It's all a choice if you're not happy do something about it, move cities, change careers, save hard, take time to learn how to invest/trade better, increase your earning power. Give yourself whatever you need/do what you have to do too open doors and create oppourtunities for yourself. And if you don't want to do the hard work and make the sacrifices required, well that's your choice.


----------



## numbercruncher (17 March 2007)

Good post Stan 101,

I actually dont live in Melbourne, I recently relocated from QLD to Rural Victoria. Im assuming the property you purchased was somewhere between Gympie and Maryborough? Your probably getting a better return on your investment than any recently purchased investment property in the country, but in perspective you would get the same return from the 140k sitting in a bank account.

What happens when every family that earns less than 100k pa leaves major citys? When all the lower paid workers go, Secretarys, Cleaners, Cab Drivers, Mechanics, council workers etc etc etc and go to regional and rural Australia, It would be a nightmare, in the long term Wages in Citys need to rise dramatically or Home prices need to drop dramatically IMHO.


----------



## Mousie (17 March 2007)

Dare anyone think, just maybe, that...

House ownership is overrated?

How do you make your investment decisions? Based on what gives you bang for your buck, right?

If you can get better returns on stocks, why buy a house and have council rates, land taxes, independent valuation fees, legal fees, stamp duty (probably not if you build your own), body corp fees if you get an apartment/unit, financing fees and interest on a loan if you get one, and all these before mentioning putting up with inefficient tradies if the s**t hits the fan? Oh yes, I nearly missed out the part where you actually buy the house: dealing with less than honest real estate agents!

Any other negatives I missed out on?

Those above alone are enough to drive me crazy!

Talk about having a sense of financial and emotional security eh? 

I'd definitely wait till I can _comfortably_ plonk 100% cash down for my house and still have huge amount of leftovers to invest. And it had better be a steal; the prices in Australia don't make financial sense anymore, not from a forex perspective anyway...

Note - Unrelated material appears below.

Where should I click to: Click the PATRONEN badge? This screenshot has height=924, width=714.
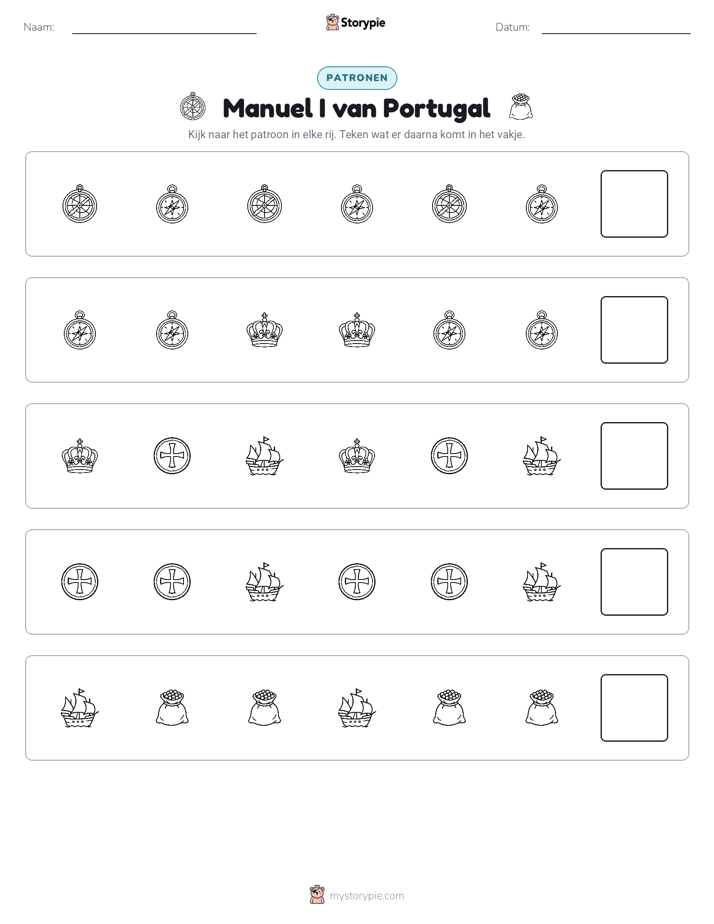[357, 78]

Look, I don't like having a landlord/landlord's agent looking over my shoulder every now and again, I value my privacy as much as the neighbour next door. But that's a small price to pay for having to deal with such a huge disruption to my bank balance and especially, my normal way of living when I wanna buy a house. There're just so many middlemen out to get a piece of you when you just want a bloody place to call your own. 

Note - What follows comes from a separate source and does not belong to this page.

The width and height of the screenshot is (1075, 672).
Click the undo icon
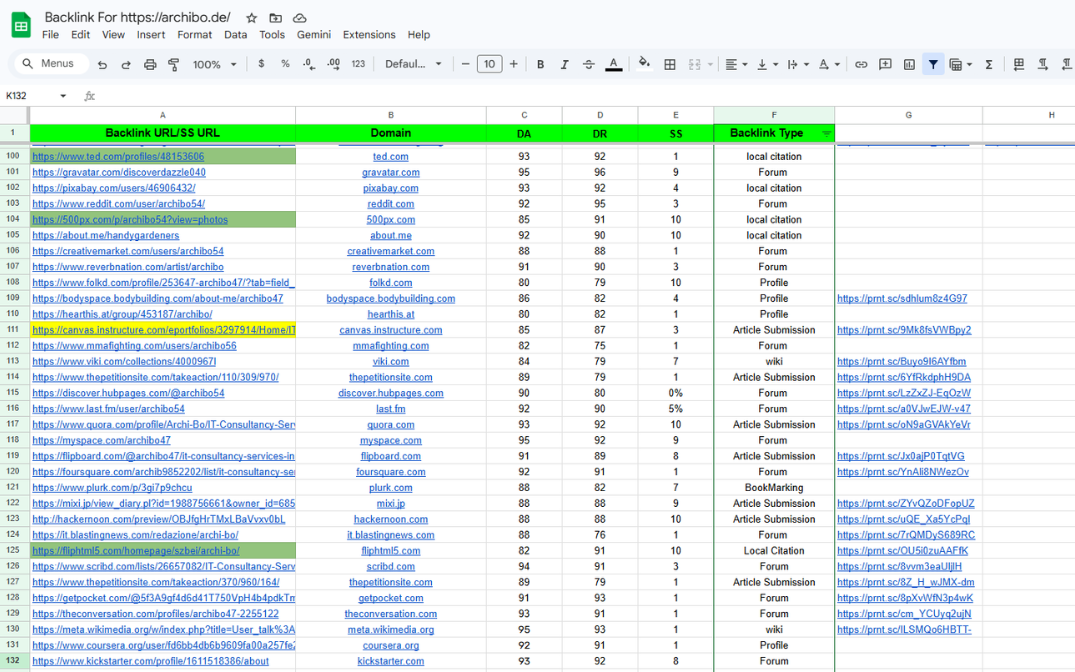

You pay so much, yet you just get a whole lot of a different type of hassle; that's the way I see it.

I'm half ranting and, hopefully, half making sense here...bottom line is I just don't like what I'm seeing in the property sector. If I'm gonna buy a property it'd be to live in; I most likely won't involve myself on the investment side of it, if ever. The returns for the work put in just don't match up.


----------



## darian (17 March 2007)

I totally agree with nomore4. It was never easy for anyone. You think it was easy for me save my money?? NO, i don't think so. Its through hard work and dedication and learning about the share market at a young age. Ive done this because I don't want to be left out of the next property boom like my parents did. Back in 1986, a 3 bedroom house only cost $80,000 in the city, if my parents were more investment savvy and bought a few of these we'd be millionaires by now. But in those days they thought it was too expensive. If people always have the perception that houses are overpriced, they will never get anywhere. Who knows when the next boom will be?? Property will never be too expensive!! 
If you're worry about your kids not being able to afford a home, think twice. They are in a country that provides quality education and excellent living conditions, they will never starve to death if they work hard and earn a uni degree!


----------



## crash82au (17 March 2007)

I think if a war breaks out real estate might become more affordable.  Which country do we not like?


----------



## Lucky (17 March 2007)

crash82au said:
			
		

> I think if a war breaks out real estate might become more affordable.  Which country do we not like?




Tasmania


----------



## numbercruncher (17 March 2007)

crash82au said:
			
		

> I think if a war breaks out real estate might become more affordable.  Which country do we not like?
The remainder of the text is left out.